▸ Data extract
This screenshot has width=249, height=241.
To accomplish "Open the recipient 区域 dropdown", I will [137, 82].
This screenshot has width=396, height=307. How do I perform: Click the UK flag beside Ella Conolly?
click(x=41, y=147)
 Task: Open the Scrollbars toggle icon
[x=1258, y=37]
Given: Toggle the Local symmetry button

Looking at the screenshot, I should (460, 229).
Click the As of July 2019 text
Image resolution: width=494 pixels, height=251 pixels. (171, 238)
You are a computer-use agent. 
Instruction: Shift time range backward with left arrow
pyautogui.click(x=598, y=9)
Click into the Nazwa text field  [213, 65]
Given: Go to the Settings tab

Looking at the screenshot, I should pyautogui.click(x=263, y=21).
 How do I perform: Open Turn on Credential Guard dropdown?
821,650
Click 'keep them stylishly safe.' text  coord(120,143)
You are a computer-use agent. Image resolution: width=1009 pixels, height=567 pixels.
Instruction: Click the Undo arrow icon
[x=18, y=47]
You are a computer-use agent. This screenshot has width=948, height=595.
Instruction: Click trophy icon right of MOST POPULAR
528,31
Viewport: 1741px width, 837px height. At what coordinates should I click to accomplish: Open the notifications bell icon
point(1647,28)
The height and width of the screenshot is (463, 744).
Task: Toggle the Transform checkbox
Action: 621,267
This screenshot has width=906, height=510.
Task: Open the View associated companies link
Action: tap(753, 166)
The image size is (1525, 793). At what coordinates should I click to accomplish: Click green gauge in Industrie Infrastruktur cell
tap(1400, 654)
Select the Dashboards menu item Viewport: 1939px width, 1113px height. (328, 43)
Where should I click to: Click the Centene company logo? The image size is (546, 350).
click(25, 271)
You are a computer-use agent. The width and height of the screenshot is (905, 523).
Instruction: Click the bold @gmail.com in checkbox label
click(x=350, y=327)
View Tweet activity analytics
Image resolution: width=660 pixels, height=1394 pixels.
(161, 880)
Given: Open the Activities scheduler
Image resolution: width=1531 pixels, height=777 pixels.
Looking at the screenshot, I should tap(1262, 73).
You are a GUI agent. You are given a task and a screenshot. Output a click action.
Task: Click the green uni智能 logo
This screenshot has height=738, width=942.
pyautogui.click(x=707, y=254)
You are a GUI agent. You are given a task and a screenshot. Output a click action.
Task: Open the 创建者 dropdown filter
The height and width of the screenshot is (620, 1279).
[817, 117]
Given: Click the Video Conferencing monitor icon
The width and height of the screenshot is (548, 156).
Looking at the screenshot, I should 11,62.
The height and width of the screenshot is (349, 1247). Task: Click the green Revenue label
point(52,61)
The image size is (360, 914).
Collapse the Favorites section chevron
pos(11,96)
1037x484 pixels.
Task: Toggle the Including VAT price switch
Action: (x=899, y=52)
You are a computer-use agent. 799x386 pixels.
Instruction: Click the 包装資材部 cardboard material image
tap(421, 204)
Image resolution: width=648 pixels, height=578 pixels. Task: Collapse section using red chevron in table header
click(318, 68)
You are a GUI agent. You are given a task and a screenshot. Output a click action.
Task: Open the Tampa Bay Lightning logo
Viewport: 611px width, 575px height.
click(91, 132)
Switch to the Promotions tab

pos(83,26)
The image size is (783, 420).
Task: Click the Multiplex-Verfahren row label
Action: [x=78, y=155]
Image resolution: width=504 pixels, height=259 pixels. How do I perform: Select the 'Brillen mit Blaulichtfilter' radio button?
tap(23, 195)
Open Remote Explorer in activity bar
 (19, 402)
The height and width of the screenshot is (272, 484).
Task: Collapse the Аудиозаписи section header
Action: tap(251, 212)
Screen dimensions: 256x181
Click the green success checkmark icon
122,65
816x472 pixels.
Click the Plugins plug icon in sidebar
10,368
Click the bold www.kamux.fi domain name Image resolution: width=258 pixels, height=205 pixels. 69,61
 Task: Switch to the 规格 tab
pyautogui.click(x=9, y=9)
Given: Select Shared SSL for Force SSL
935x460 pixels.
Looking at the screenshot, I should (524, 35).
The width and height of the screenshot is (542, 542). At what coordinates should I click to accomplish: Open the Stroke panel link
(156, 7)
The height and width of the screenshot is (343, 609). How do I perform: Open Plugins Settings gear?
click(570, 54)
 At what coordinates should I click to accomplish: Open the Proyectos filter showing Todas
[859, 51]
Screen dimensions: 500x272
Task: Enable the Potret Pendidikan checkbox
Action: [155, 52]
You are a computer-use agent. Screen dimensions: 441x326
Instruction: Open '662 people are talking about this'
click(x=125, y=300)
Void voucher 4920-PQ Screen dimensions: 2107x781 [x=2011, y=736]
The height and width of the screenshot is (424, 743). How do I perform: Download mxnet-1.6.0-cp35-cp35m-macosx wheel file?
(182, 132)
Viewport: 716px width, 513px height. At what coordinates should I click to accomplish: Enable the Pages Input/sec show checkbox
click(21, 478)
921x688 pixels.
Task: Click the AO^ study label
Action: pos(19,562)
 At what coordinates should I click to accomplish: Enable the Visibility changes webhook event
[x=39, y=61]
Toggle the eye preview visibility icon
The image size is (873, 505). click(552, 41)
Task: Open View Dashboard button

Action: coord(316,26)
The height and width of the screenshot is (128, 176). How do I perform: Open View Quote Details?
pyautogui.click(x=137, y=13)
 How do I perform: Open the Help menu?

▸ Task to complete
Each entry must be reproduced exactly, with nothing added or dropped.

▸ Result
This screenshot has width=249, height=241.
To accomplish "Open the recipient 区域 dropdown", I will [137, 82].
This screenshot has width=396, height=307. How do I perform: Click the UK flag beside Ella Conolly?
click(x=41, y=147)
 Task: Open the Scrollbars toggle icon
[x=1258, y=37]
Given: Toggle the Local symmetry button

Looking at the screenshot, I should (460, 229).
Click the As of July 2019 text
Image resolution: width=494 pixels, height=251 pixels. (171, 238)
You are a computer-use agent. 
Instruction: Shift time range backward with left arrow
pyautogui.click(x=598, y=9)
Click into the Nazwa text field  [213, 65]
Given: Go to the Settings tab

Looking at the screenshot, I should pyautogui.click(x=263, y=21).
 How do I perform: Open Turn on Credential Guard dropdown?
821,650
Click 'keep them stylishly safe.' text  coord(120,143)
You are a computer-use agent. Image resolution: width=1009 pixels, height=567 pixels.
Instruction: Click the Undo arrow icon
[x=18, y=47]
You are a computer-use agent. This screenshot has width=948, height=595.
Instruction: Click trophy icon right of MOST POPULAR
528,31
Viewport: 1741px width, 837px height. At what coordinates should I click to accomplish: Open the notifications bell icon
point(1647,28)
The height and width of the screenshot is (463, 744).
Task: Toggle the Transform checkbox
Action: 621,267
This screenshot has width=906, height=510.
Task: Open the View associated companies link
Action: tap(753, 166)
The image size is (1525, 793). At what coordinates should I click to accomplish: Click green gauge in Industrie Infrastruktur cell
tap(1400, 654)
Select the Dashboards menu item Viewport: 1939px width, 1113px height. (328, 43)
Where should I click to: Click the Centene company logo? The image size is (546, 350).
click(25, 271)
You are a computer-use agent. The width and height of the screenshot is (905, 523).
Instruction: Click the bold @gmail.com in checkbox label
click(x=350, y=327)
View Tweet activity analytics
Image resolution: width=660 pixels, height=1394 pixels.
(161, 880)
Given: Open the Activities scheduler
Image resolution: width=1531 pixels, height=777 pixels.
Looking at the screenshot, I should tap(1262, 73).
You are a GUI agent. You are given a task and a screenshot. Output a click action.
Task: Click the green uni智能 logo
This screenshot has height=738, width=942.
pyautogui.click(x=707, y=254)
You are a GUI agent. You are given a task and a screenshot. Output a click action.
Task: Open the 创建者 dropdown filter
The height and width of the screenshot is (620, 1279).
[817, 117]
Given: Click the Video Conferencing monitor icon
The width and height of the screenshot is (548, 156).
Looking at the screenshot, I should 11,62.
The height and width of the screenshot is (349, 1247). Task: Click the green Revenue label
point(52,61)
The image size is (360, 914).
Collapse the Favorites section chevron
pos(11,96)
1037x484 pixels.
Task: Toggle the Including VAT price switch
Action: (x=899, y=52)
You are a computer-use agent. 799x386 pixels.
Instruction: Click the 包装資材部 cardboard material image
tap(421, 204)
Image resolution: width=648 pixels, height=578 pixels. Task: Collapse section using red chevron in table header
click(318, 68)
You are a GUI agent. You are given a task and a screenshot. Output a click action.
Task: Open the Tampa Bay Lightning logo
Viewport: 611px width, 575px height.
click(91, 132)
Switch to the Promotions tab

pos(83,26)
The image size is (783, 420).
Task: Click the Multiplex-Verfahren row label
Action: [x=78, y=155]
Image resolution: width=504 pixels, height=259 pixels. How do I perform: Select the 'Brillen mit Blaulichtfilter' radio button?
tap(23, 195)
Open Remote Explorer in activity bar
 (19, 402)
The height and width of the screenshot is (272, 484).
Task: Collapse the Аудиозаписи section header
Action: tap(251, 212)
Screen dimensions: 256x181
Click the green success checkmark icon
122,65
816x472 pixels.
Click the Plugins plug icon in sidebar
10,368
Click the bold www.kamux.fi domain name Image resolution: width=258 pixels, height=205 pixels. 69,61
 Task: Switch to the 规格 tab
pyautogui.click(x=9, y=9)
Given: Select Shared SSL for Force SSL
935x460 pixels.
Looking at the screenshot, I should (524, 35).
The width and height of the screenshot is (542, 542). At what coordinates should I click to accomplish: Open the Stroke panel link
(156, 7)
The height and width of the screenshot is (343, 609). How do I perform: Open Plugins Settings gear?
click(570, 54)
 At what coordinates should I click to accomplish: Open the Proyectos filter showing Todas
[859, 51]
Screen dimensions: 500x272
Task: Enable the Potret Pendidikan checkbox
Action: [155, 52]
You are a computer-use agent. Screen dimensions: 441x326
Instruction: Open '662 people are talking about this'
click(x=125, y=300)
Void voucher 4920-PQ Screen dimensions: 2107x781 [x=2011, y=736]
The height and width of the screenshot is (424, 743). How do I perform: Download mxnet-1.6.0-cp35-cp35m-macosx wheel file?
(182, 132)
Viewport: 716px width, 513px height. At what coordinates should I click to accomplish: Enable the Pages Input/sec show checkbox
click(21, 478)
921x688 pixels.
Task: Click the AO^ study label
Action: pos(19,562)
 At what coordinates should I click to accomplish: Enable the Visibility changes webhook event
[x=39, y=61]
Toggle the eye preview visibility icon
The image size is (873, 505). click(552, 41)
Task: Open View Dashboard button

Action: coord(316,26)
The height and width of the screenshot is (128, 176). How do I perform: Open View Quote Details?
pyautogui.click(x=137, y=13)
 How do I perform: Open the Help menu?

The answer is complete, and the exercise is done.